The Massachusetts State Police bomb squad detonated hazardous materials – including ammunition-making supplies – discovered in a vacant home for sale on Summer Street Thursday evening.
Bomb technicians wearing protective gear safely removed the items from the basement of the century-old home at 132 Summer St. Thursday and took them to sandpits behind the town’s sewage treatment plant in Camelot Industrial Park.
They were then detonated “in amounts that were small enough not to cause an additional hazard to personnel or the surrounding area,” according to Jake Wark, spokesperson for the state Department of Fire Services.
Plymouth police, firefighters, and emergency medical services personnel were on hand when the bomb squad arrived with the potentially dangerous items, Wark said.
A real estate agent doing a walkthrough of the house had alerted police. They found the basement “extremely cluttered” with ammunition, smokeless powder, primers, and other equipment used to make ammunition, he said.
The items had deteriorated, making them especially “unstable and hazardous,” Wark said.
Some of the material had been stored so long and so poorly that even the act of unscrewing or forcing open the containers could detonate their contents, injuring people and destroying property, he said. “Safety dictated that they be countercharged — that is, detonated under controlled conditions,” Wark said.
In a written statement, Plymouth town communications coordinator Casey Kennedy said: “There was no danger to the public and this is considered an isolated, non-criminal incident.”
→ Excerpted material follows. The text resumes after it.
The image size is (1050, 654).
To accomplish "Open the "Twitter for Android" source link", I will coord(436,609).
Police said that residents were alerted with a reverse 911 call that the explosions were coming. Chief Dana Flynn said the Plymouth County Sheriff’s Dept., which serves as dispatcher for the Plymouth police and fire departments, sent out those calls.
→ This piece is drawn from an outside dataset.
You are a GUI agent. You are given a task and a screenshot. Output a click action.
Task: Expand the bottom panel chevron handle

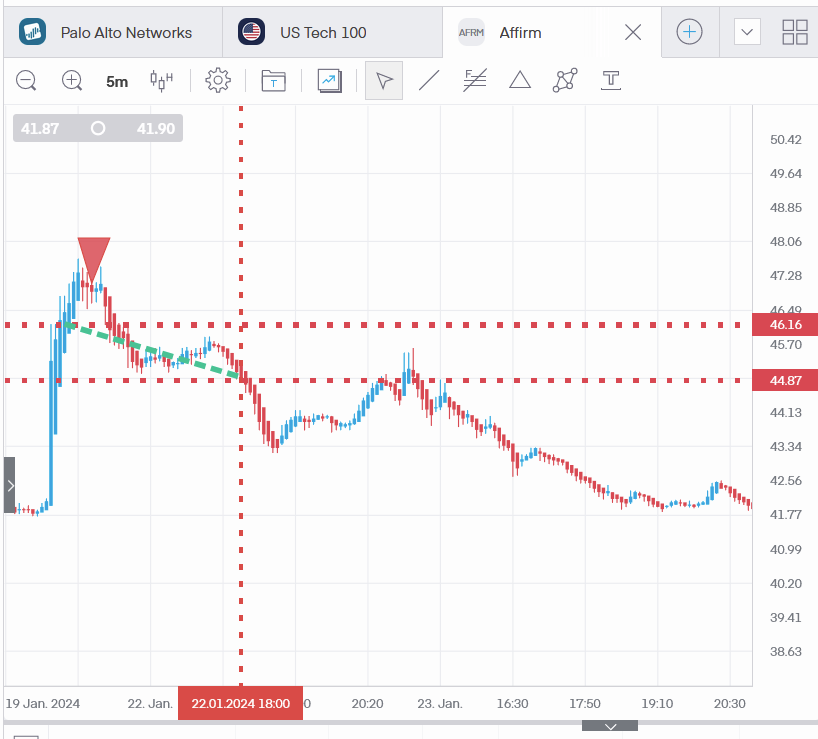[611, 725]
The messages went out only to those enrolled in the CodeRed alert program, which notifies residents when there’s an emergency. Kennedy said any resident with a landline is automatically signed up for CodeRed. Those without a landline can enroll to have such calls sent to their cellphone or email, she added.
More than 25,000 landlines are connected to the alert system, Kennedy said, along with 1,244 cellphones, and just over 1,500 email addresses.
But several people who did not receive a warning said they were startled by the sustained and loud blasts.
“The noise, the shaking, the rattling of all our windows was louder, more intense than any earthquake I’ve been in in 46 years living in San Francisco,” one person wrote in an email to the Independent.
“Families with infants and children were traumatized by the event,” the person wrote. “Also, was it absolutely necessary to have the one massive and violent detonation that shook houses?”